● **Instructions to follow**
Transcribe all the entries word for word, omitting any pictures they contain.

(Stored data)
☆ ☆ ☆ ☆ ☆

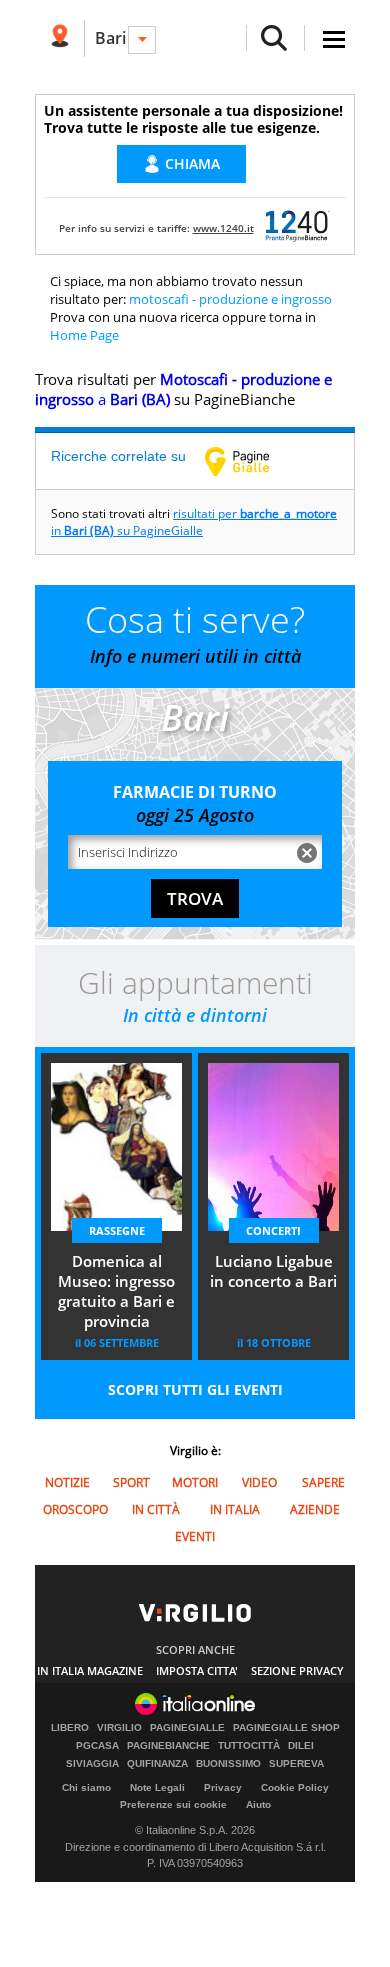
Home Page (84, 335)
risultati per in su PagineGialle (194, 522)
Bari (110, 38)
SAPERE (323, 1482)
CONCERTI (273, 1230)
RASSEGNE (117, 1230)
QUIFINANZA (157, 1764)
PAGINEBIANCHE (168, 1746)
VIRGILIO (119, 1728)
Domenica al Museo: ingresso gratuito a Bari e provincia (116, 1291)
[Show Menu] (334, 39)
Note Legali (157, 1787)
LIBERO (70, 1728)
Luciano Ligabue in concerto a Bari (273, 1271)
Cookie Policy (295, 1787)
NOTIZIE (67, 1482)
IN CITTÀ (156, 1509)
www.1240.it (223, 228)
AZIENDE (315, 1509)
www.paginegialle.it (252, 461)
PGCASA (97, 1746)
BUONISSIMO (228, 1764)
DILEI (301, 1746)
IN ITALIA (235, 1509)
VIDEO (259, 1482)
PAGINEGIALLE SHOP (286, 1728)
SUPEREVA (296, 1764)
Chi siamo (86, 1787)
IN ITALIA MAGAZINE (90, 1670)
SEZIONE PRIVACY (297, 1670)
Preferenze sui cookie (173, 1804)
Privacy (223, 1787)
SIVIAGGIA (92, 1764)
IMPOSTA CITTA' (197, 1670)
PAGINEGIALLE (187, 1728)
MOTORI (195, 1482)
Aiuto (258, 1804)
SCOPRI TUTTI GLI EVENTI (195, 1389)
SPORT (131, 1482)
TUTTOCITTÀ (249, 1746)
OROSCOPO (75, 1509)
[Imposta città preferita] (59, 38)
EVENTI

☆ ☆ ☆ ☆ ☆

● **Task output**
Home Page (84, 335)
risultati per in su PagineGialle (194, 522)
Bari (110, 38)
SAPERE (323, 1482)
CONCERTI (273, 1230)
RASSEGNE (117, 1230)
QUIFINANZA (157, 1764)
PAGINEBIANCHE (168, 1746)
VIRGILIO (119, 1728)
Domenica al Museo: ingresso gratuito a Bari e provincia (116, 1291)
[Show Menu] (334, 39)
Note Legali (157, 1787)
LIBERO (70, 1728)
Luciano Ligabue in concerto a Bari (273, 1271)
Cookie Policy (295, 1787)
NOTIZIE (67, 1482)
IN CITTÀ (156, 1509)
www.1240.it (223, 228)
AZIENDE (315, 1509)
www.paginegialle.it (252, 461)
PGCASA (97, 1746)
BUONISSIMO (228, 1764)
DILEI (301, 1746)
IN ITALIA (235, 1509)
VIDEO (259, 1482)
PAGINEGIALLE SHOP (286, 1728)
SUPEREVA (296, 1764)
Chi siamo (86, 1787)
IN ITALIA MAGAZINE (90, 1670)
SEZIONE PRIVACY (297, 1670)
Preferenze sui cookie (173, 1804)
Privacy (223, 1787)
SIVIAGGIA (92, 1764)
IMPOSTA CITTA' (197, 1670)
PAGINEGIALLE (187, 1728)
MOTORI (195, 1482)
Aiuto (258, 1804)
SCOPRI TUTTI GLI EVENTI (195, 1389)
SPORT (131, 1482)
TUTTOCITTÀ (249, 1746)
OROSCOPO (75, 1509)
[Imposta città preferita] (59, 38)
EVENTI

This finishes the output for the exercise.